• [Source document]:
Josh’s Grid with Jon’s Comments Crypts of Despair – “Being – Erased” The first feeling that enters my heart upon listening to this track is shame. How in the hell

3 years ago

Josh’s Grid with Jon’s Comments

Crypts of Despair – “Being – Erased”

The first feeling that enters my heart upon listening to this track is shame. How in the hell did I miss this? The album art for Crypts of Despair’s latest record All Light Swallowed (which is awesome, by the way) has been popping up all over my periphery as of late, but I never took the opportunity to give any of the tracks on this record a go. I’m an idiot, because this shit is fire.

If you like your death metal doom-laden and blackened to a crisp, this track is as delicious and malicious as you’re going to encounter. The more black metal-influenced opening of the track smacks of early Gaerea, with ascending and descending tremolo picking over an absolutely ferocious assault on the drums. As the track progresses, hints of Incantation and Hooded Menace also rear their ugly heads, churning a blast beat frenzy into something much slimier and far more murky. But one of the most impressive aspects of this track is its consistency within these changes, attacking the listener with a sonic lashing that’s every bit as consistently awesome as it is various. Josh hit it out of the park with this rec. Bravo..

The Design Abstract – “Data Shield Attack”

Hm. This sure is synthy. My first couple listens of this track netted me little definitive perspective on whether or not I like or am incredibly annoyed by this. I think I fall into the former category, especially the more I listen. This type of progressive death metal is always a 50/50 shot for me. Synthetic/symphonic elements can come across to me as ambitious and stately (think Fleshgod Apocalypse, Septicflesh, Opeth, etc.), or downright cringe-worthy and miserable to listen to (insert more bands than I can count here). It’s a tricky style to pull off, but The Design Abstract are leaving a positive impression with time, and I’ve gotta say I’m digging it.

• [Entries provided]:
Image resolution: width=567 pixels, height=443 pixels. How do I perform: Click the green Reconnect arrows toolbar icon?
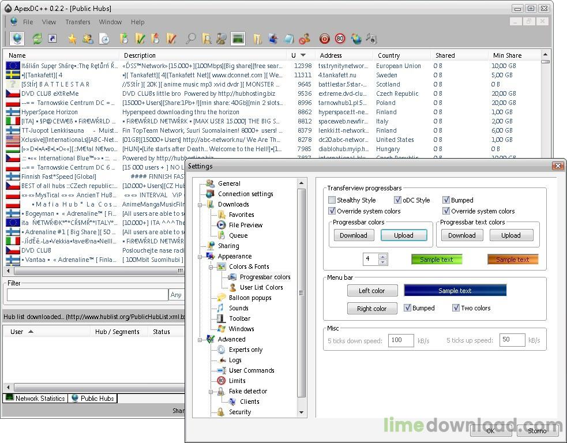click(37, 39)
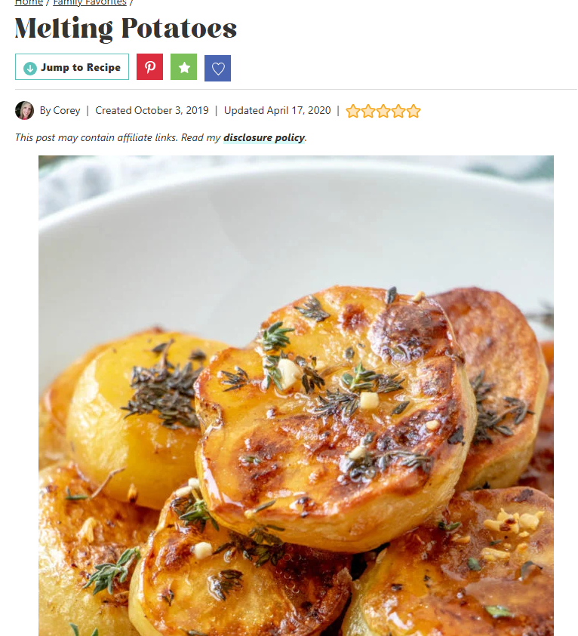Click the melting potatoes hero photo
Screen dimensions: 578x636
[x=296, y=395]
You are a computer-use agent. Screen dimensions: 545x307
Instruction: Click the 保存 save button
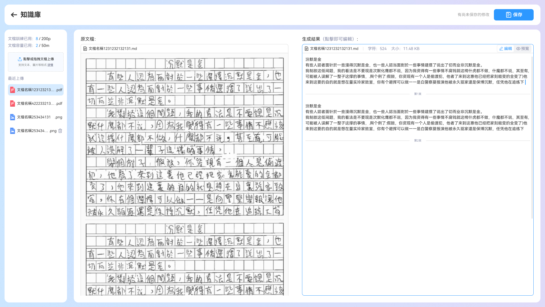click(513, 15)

...

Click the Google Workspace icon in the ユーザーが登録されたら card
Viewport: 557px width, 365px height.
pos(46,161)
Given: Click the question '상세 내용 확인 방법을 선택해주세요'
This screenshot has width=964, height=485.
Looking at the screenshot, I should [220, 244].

---

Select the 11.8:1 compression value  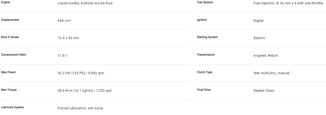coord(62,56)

• [Task prompt]:
Write what comes next in the metal track review, picking up after its last sentence. The records are separate material and have no connection to the metal track review.

• [Response box]:
One think I really enjoy about this track is how the band undergirds its synth-heavy warblings with chug-heavy guitar work. Rather than choosing to utterly overwhelm listeners with a barrage of balls-to-the-wall freneticism, The Design Abstract understand that there is such a thing as sensory overload and do a great job in the songwriting department allowing each unique element of the track to shine without being drowned out or beaten to death by other aspects of the track. I think this is an immensely underrated skill in the metal community that even some of the genre’s best fail to employ, so hats off to some fantastic songwriting chops here.

Yeah, this is cool. I’m in.

Angelus Apatrida – “Indoctrinate”

Damn. Josh is throwing me straight heaters here. This is my first brush with the music of Angelus Apatrida, but if I ever have a crossover thrash itch that I need to scratch, I know where I’m headed. With the passing of Riley Gale and the uncertain future of Power Trip, I’ve been interested to see how the genre grows and develops in the absence of one of its most brilliant practitioners. If Angelus Apatrida are to be used as an example of the subgenre’s future, I’d say we’re in good hands. This track rips.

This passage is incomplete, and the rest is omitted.